• **Stated problem A**
Answer these questions using the article on Craig Sibbald:
(i) Which team did Falkirk play in Sibbald's first-team debut?
(ii) On what date did Sibbald sign for Livingston?
(iii) How long was the deal Sibbald agreed with Dundee United?
• **Stated problem B**
Print the passage of the article on Craig Sibbald from "Club career" to "against Raith Rovers.".

• **Source document**
Craig Alexander Sibbald (born 18 May 1995) is a Scottish professional footballer who plays as a midfielder for Dundee United. He has previously played for Falkirk and Livingston, and represented Scotland at under-16 and under-17 level.

Club career

Falkirk
Sibbald made his first team debut for Falkirk aged 16, in a 2–1 win against Brechin City in the 2011–12 Scottish Challenge Cup. This was quickly followed by his first start in the league on 6 August against Raith Rovers.

Sibbald signed a contract extension with Falkirk on 3 July 2014, which contracted him to the club until 2017. He signed a new one-year contract with Falkirk on 11 August 2017, after an unsuccessful trial with Luton Town.

Livingston
Sibbald signed for newly promoted Scottish Premiership club Livingston on 30 May 2018 on a two-year contract.

Dundee United
During July 2022 Sibbald joined Dundee United on a two-year deal.

• **Material shown**
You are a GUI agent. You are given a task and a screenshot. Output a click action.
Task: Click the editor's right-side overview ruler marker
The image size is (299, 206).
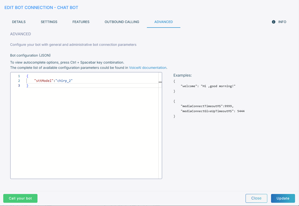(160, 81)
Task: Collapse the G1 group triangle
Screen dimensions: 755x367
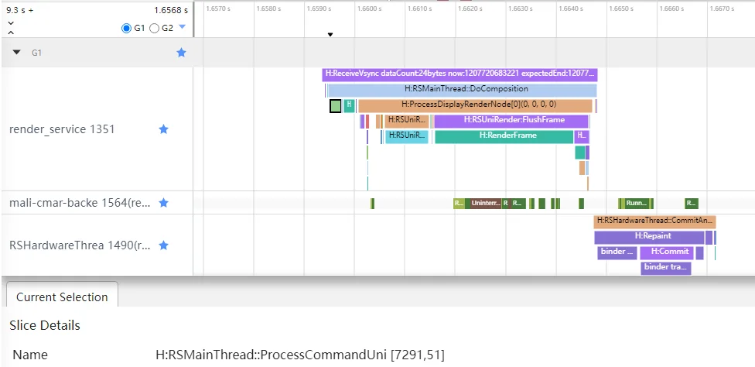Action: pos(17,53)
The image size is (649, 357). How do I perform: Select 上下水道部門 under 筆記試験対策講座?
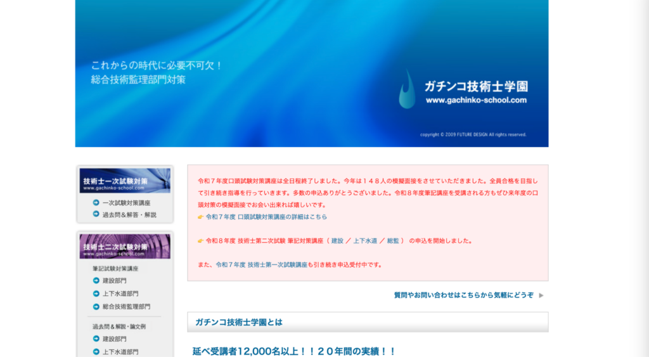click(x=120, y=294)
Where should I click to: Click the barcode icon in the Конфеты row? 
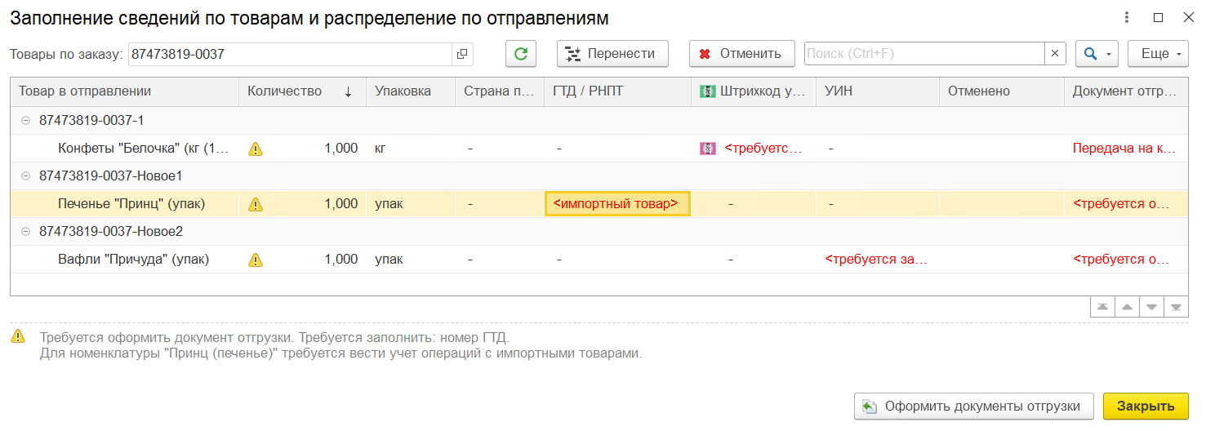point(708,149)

--

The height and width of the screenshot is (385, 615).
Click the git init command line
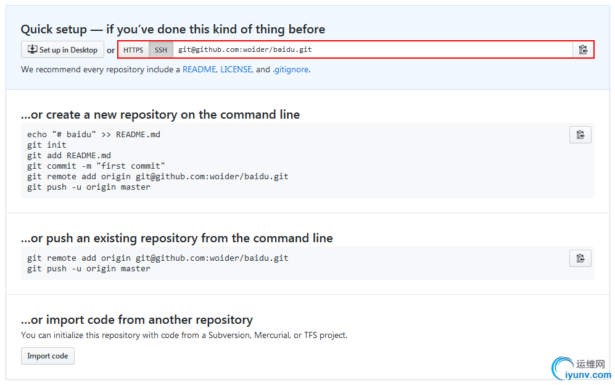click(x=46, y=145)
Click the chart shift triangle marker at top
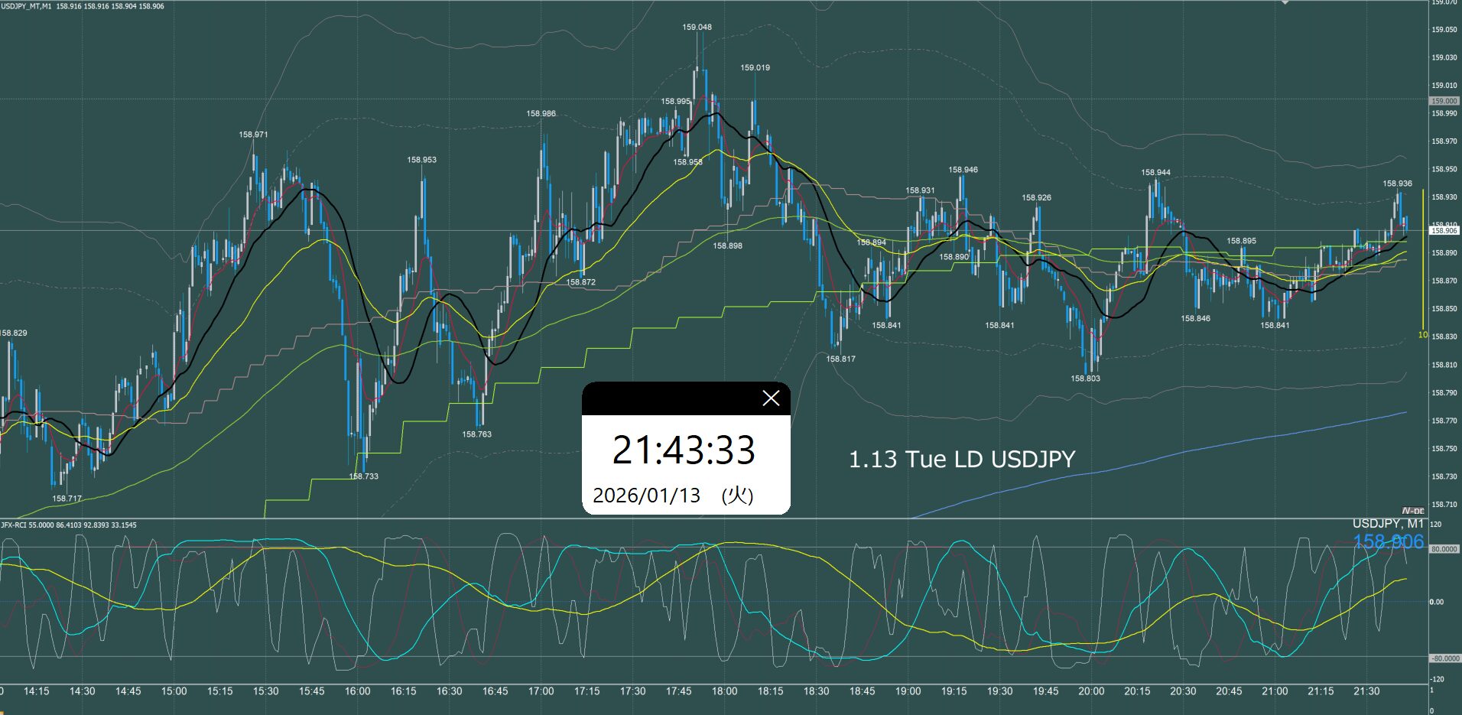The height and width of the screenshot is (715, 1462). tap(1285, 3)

* * *

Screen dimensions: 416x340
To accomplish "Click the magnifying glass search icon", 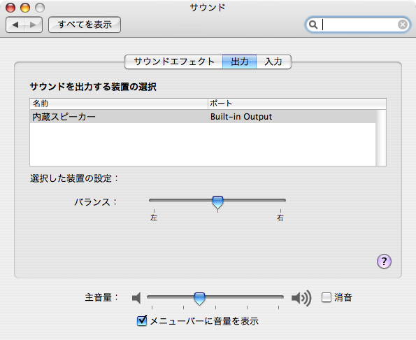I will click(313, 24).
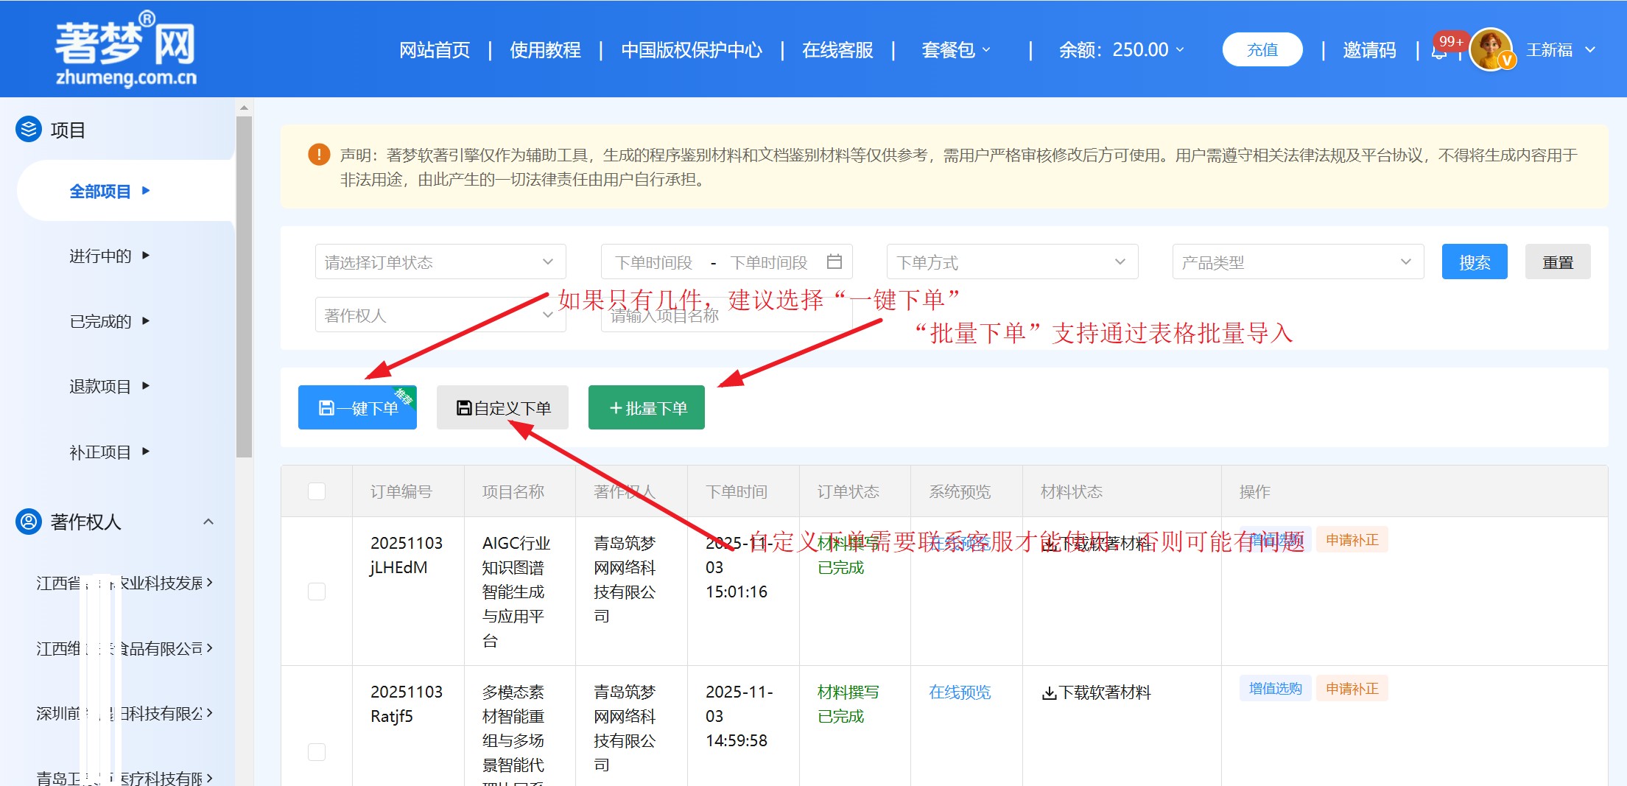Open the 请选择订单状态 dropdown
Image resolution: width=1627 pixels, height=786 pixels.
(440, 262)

• **Exercise output A**
(i) Brechin City
(ii) 30 May 2018
(iii) Two years

• **Exercise output B**
Club career

Falkirk
Sibbald made his first team debut for Falkirk aged 16, in a 2–1 win against Brechin City in the 2011–12 Scottish Challenge Cup. This was quickly followed by his first start in the league on 6 August against Raith Rovers.